> What this task involves: Among the entries below, find the lines that hold the word "will" and report them.

> Given records:
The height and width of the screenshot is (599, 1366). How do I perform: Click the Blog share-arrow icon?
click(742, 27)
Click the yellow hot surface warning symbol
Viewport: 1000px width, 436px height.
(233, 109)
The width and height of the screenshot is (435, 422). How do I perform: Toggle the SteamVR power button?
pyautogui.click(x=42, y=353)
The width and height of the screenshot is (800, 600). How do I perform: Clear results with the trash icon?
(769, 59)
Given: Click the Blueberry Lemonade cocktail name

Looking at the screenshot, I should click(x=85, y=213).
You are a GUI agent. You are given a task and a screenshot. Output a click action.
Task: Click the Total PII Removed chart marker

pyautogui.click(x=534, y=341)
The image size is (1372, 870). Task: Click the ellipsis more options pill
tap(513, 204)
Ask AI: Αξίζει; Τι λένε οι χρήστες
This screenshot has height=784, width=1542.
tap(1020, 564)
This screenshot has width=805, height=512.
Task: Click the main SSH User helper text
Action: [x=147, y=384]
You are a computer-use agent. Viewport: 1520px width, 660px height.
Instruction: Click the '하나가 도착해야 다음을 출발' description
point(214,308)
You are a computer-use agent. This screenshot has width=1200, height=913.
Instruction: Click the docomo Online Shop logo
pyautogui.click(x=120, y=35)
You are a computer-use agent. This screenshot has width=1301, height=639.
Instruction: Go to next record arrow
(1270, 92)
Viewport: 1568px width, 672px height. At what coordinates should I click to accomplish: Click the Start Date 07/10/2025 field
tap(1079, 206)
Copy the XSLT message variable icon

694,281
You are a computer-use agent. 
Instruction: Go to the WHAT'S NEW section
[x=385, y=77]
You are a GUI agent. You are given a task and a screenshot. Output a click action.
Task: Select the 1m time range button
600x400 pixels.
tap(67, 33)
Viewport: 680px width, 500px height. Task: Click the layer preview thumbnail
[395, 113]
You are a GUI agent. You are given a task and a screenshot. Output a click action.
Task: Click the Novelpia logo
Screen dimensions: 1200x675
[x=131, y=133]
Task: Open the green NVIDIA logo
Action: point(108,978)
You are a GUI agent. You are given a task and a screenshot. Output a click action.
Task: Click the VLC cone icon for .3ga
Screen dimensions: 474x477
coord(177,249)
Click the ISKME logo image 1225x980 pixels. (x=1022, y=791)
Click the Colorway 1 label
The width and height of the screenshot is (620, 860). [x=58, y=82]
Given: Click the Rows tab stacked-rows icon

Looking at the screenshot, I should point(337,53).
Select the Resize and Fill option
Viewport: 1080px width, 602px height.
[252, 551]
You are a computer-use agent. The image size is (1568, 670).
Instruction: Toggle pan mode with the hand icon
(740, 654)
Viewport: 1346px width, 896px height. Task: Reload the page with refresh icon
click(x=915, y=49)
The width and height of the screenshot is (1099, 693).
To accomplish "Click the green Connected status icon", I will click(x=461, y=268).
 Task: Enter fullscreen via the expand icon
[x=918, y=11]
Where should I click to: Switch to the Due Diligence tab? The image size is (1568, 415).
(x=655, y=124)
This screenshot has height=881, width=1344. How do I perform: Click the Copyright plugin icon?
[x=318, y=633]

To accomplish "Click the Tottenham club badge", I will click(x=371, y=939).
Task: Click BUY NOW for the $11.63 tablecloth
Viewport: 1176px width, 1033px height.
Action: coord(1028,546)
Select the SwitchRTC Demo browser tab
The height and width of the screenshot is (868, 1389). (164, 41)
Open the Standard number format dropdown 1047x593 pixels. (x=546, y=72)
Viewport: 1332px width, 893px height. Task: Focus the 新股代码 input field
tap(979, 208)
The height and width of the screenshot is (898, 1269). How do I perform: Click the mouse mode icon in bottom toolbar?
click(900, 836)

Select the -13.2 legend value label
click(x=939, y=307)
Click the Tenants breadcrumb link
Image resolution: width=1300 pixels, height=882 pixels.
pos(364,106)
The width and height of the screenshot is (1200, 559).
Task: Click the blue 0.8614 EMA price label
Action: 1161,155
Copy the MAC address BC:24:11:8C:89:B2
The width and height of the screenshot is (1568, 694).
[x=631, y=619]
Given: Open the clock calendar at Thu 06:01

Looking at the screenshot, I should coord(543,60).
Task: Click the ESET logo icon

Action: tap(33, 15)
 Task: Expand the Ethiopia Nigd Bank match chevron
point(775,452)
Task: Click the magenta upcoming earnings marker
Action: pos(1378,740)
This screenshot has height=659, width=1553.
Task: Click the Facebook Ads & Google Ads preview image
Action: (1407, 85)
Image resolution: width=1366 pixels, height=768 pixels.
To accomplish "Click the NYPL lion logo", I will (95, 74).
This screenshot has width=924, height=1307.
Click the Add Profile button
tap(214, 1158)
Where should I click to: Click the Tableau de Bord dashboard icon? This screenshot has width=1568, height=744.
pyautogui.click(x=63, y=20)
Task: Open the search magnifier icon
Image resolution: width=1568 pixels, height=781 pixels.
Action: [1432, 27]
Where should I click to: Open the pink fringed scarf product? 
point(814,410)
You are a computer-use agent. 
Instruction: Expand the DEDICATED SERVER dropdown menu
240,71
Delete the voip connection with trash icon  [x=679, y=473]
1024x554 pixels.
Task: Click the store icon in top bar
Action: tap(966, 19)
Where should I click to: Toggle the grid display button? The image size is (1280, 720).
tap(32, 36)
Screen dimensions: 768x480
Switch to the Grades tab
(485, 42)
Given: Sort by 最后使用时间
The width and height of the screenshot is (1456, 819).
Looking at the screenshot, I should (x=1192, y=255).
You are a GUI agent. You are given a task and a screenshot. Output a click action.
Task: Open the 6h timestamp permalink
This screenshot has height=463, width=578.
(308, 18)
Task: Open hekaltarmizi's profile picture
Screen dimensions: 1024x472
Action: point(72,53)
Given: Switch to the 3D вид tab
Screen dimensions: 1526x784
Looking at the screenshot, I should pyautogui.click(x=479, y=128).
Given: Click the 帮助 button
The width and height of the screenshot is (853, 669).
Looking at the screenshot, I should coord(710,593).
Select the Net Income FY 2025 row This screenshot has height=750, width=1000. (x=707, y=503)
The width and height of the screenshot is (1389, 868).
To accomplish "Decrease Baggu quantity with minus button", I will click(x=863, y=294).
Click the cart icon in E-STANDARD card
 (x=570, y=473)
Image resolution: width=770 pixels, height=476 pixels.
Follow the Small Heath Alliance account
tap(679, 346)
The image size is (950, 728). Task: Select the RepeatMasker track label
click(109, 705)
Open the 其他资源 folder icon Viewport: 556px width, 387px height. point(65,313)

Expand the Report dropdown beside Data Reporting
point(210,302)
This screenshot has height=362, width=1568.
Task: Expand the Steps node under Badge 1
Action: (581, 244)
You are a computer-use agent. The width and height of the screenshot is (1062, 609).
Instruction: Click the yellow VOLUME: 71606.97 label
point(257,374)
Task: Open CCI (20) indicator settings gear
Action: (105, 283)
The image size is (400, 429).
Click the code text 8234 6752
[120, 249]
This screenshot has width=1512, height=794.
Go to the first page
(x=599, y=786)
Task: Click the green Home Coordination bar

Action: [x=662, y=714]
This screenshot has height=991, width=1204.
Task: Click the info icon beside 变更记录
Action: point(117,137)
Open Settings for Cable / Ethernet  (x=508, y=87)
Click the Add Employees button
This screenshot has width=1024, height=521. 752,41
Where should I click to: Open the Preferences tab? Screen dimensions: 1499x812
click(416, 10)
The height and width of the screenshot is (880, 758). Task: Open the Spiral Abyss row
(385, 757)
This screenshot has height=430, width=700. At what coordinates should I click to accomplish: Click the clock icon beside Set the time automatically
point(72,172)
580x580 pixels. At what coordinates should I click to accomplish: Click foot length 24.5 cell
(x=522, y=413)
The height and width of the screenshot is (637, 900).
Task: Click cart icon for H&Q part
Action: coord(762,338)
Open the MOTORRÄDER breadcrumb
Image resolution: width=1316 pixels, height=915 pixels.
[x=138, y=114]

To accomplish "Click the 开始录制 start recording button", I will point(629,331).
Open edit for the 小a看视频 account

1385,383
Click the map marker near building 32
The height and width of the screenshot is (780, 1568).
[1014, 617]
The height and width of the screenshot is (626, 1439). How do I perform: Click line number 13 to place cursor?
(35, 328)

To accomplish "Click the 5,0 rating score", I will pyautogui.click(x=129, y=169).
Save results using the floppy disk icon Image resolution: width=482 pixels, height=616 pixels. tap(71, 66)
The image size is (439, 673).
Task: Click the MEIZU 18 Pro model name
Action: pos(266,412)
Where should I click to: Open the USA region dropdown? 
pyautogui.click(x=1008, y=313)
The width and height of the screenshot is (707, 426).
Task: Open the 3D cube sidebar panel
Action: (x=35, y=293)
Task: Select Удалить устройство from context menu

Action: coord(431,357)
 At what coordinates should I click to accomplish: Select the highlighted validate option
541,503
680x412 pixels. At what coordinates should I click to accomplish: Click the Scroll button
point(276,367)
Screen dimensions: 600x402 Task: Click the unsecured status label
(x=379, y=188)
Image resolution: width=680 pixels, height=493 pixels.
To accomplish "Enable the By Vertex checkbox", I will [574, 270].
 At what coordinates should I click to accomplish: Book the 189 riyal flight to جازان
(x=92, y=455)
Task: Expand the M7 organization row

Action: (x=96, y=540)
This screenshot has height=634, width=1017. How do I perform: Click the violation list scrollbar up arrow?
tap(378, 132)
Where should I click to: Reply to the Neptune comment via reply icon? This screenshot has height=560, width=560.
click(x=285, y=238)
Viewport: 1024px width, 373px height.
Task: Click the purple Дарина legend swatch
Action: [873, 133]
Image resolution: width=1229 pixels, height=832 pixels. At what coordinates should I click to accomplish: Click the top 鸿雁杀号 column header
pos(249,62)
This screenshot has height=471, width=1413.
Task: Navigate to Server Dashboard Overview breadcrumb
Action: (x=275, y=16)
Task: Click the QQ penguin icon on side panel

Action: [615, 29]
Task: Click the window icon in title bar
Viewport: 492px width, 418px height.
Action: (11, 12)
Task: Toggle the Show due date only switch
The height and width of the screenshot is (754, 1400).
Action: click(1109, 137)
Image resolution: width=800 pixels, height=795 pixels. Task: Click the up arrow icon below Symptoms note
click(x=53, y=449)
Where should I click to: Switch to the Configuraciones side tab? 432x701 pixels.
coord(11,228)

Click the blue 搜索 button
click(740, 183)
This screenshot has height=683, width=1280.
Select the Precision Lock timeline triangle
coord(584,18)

> Output for this task:
To accomplish "Click the green Connected status icon", I will click(x=461, y=268).
To accomplish "Click the Tottenham club badge", I will click(x=371, y=939).
To accomplish "Click the NYPL lion logo", I will (95, 74).
To accomplish "Decrease Baggu quantity with minus button", I will click(x=863, y=294).
To accomplish "Click the 开始录制 start recording button", I will point(629,331).
To accomplish "Click the 5,0 rating score", I will pyautogui.click(x=129, y=169).
To accomplish "Enable the By Vertex checkbox", I will [574, 270].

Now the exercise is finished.